RESULTS: Thirty five patients were admitted with a confirmed diagnosis of acute pancreatitis in the two year period. Twenty six patients were males (74%). The median age was 46 years
(range 29-82 years). The aetiology of the acute pancreatitis was alcohol in 51%, gallstones in 11%, other causes in 9% and idiopathic in 29% of patients. The median length of hospital stay
was 11 days (range 1–38). The diagnosis of acute pancreatitis was confirmed by amylase and lipase assays or with CT scan evidence of pancreatitis. Only three patients (8%) had formal
severity stratification (Ranson’s score).
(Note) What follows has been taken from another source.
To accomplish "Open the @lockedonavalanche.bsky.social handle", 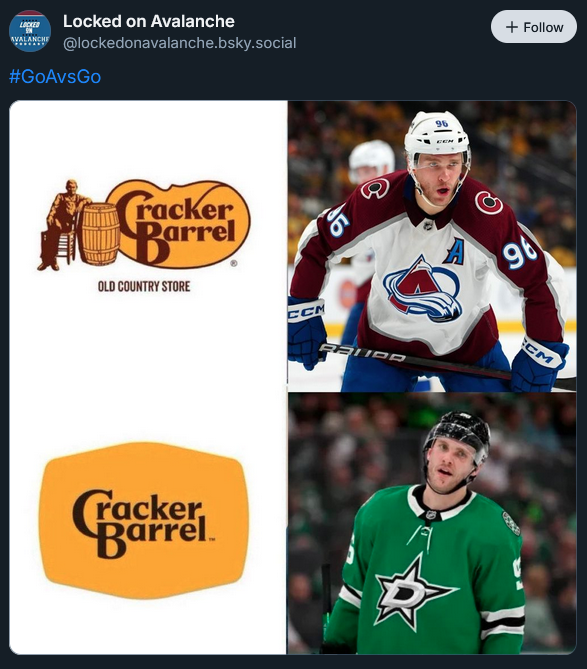I will 180,43.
Eight patients (23%) had severe disease as defined by pancreatic necrosis and need for critical care. Twenty seven patients with mild disease also
underwent abdominal CT scans and only 54% of all patients had an initial ultrasound to exclude gallstones. The timing of these investigations was arbitrary. Ten patients with mild disease received unnecessary prophylactic antibiotics including
metronidazole, cefuroxime, and tazobactam/piperacillin for a median period of 7 days. In severe disease where antibiotic use is possibly justifiable, a carbapenem based antibiotic was
prescribed for four patients. Nasojejunal feeding was instituted early in six patients with severe disease and parenteral nutrition was also used exclusively in one patient. The overall mortality
was 2.9% with the only death occurring in the severe subgroup thereby making the mortality rate in those patients with severe acute pancreatitis in this audit 12.5%. CONCLUSIONS: The current management of acute pancreatitis at AKUH is physician
dependant and not in conformity with the established and recommended guidelines. The CT scans were over-prescribed, their timing inappropriate and efforts to exclude the cause
of pancreatitis moderate. The mortality rate is acceptable by international standards despite uniform application of diagnostic and risk stratification tools.